● Task details
Could you copy every line of the data that contains "each"?
○ ○ ○ ○ ○ ○ ○
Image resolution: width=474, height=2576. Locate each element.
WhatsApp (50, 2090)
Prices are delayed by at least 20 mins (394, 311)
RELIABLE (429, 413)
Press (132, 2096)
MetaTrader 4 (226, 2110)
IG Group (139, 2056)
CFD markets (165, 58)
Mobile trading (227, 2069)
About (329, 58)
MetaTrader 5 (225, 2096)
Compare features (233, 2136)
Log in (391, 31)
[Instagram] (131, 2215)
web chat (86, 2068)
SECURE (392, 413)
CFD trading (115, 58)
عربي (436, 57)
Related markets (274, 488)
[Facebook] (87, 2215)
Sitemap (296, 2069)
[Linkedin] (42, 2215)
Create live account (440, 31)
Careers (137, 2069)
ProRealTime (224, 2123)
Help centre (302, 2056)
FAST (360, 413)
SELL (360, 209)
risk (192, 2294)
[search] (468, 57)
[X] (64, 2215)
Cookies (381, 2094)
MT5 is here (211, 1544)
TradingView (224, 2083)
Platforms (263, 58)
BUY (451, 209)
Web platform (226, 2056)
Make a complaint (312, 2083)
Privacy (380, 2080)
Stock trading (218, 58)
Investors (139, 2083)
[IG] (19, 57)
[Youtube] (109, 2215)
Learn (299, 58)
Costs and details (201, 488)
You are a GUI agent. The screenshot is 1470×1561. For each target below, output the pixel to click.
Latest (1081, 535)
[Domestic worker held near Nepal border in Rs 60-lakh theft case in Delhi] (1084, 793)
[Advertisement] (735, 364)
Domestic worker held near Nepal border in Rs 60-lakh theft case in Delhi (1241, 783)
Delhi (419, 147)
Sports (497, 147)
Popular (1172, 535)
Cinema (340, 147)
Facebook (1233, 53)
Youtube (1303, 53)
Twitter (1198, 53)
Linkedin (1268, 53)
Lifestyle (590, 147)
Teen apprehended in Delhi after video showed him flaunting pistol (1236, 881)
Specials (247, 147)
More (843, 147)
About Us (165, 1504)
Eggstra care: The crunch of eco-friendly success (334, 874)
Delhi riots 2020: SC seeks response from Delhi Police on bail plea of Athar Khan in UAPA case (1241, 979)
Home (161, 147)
○ ○ ○ ○ ○ ○ ○
● Response to this task
Image resolution: width=474, height=2576. Locate each element.
You are a GUI agent. The screenshot is 1470×1561. For each target below, output the pixel to click.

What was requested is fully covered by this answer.